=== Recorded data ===
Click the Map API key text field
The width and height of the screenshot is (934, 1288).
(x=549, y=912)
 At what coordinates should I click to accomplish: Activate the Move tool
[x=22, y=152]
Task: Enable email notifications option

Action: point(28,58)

---

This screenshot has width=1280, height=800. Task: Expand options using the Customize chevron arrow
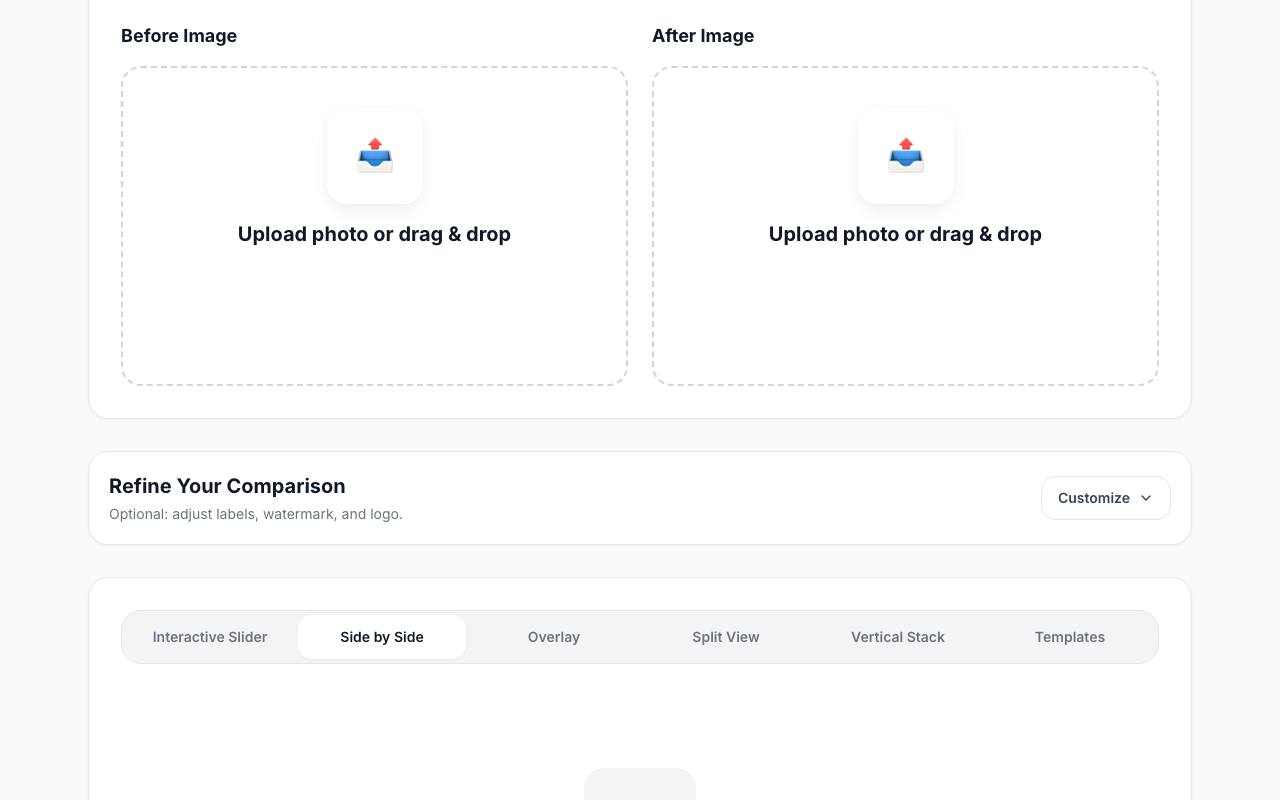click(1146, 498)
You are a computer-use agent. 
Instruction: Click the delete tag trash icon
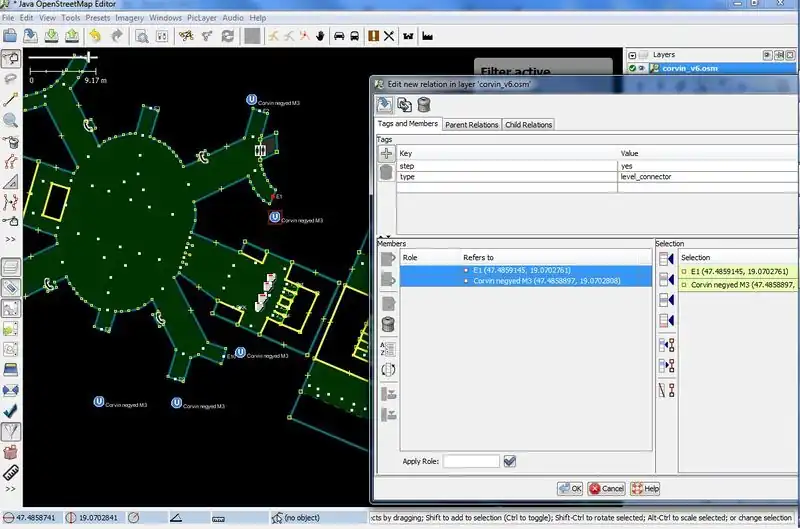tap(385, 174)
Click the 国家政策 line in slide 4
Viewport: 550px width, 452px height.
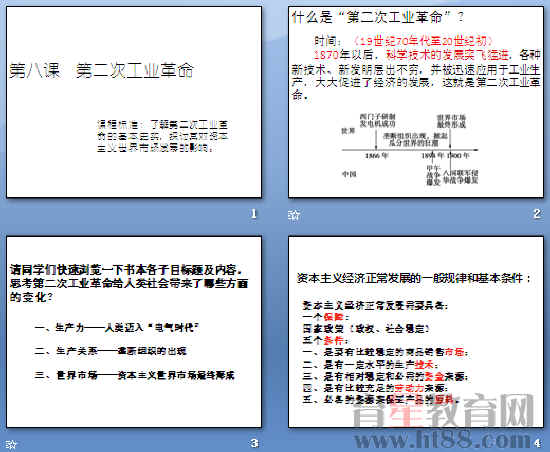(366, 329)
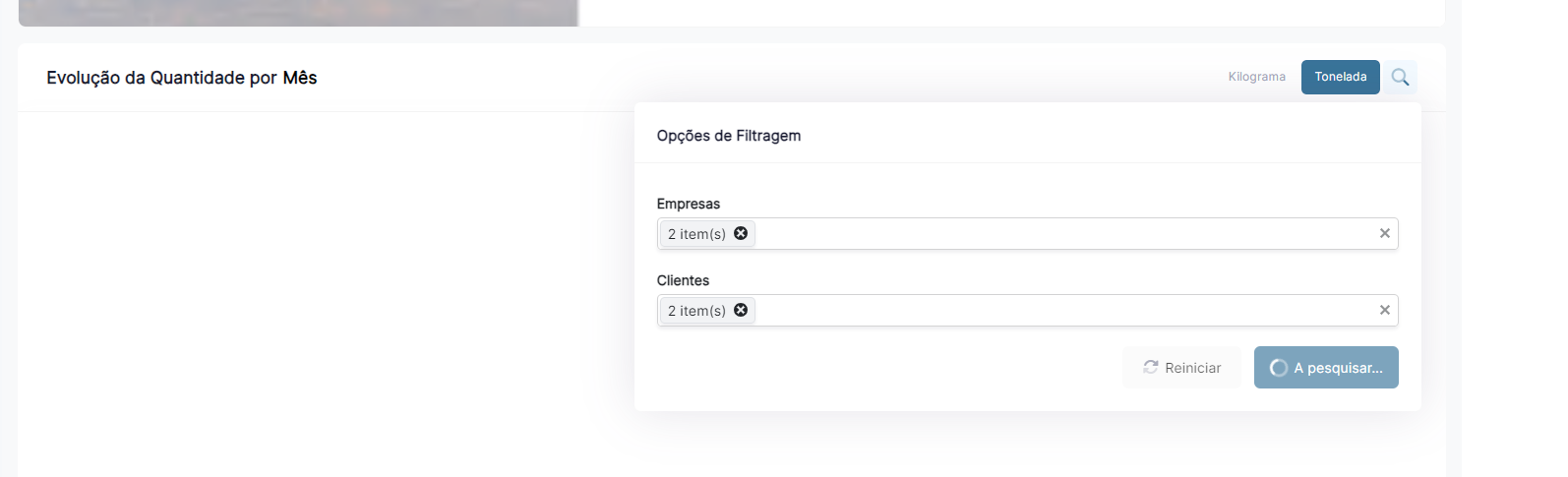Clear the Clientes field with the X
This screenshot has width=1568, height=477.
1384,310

=== INSTRUCTIONS TO FOLLOW ===
Copy out the lines from the one containing "Click the Map API key text field" through the one containing "Action: point(28,58)", both included.

=== ANSWER TO THIS TASK ===
Click the Map API key text field
The width and height of the screenshot is (934, 1288).
(x=549, y=912)
 At what coordinates should I click to accomplish: Activate the Move tool
[x=22, y=152]
Task: Enable email notifications option

Action: point(28,58)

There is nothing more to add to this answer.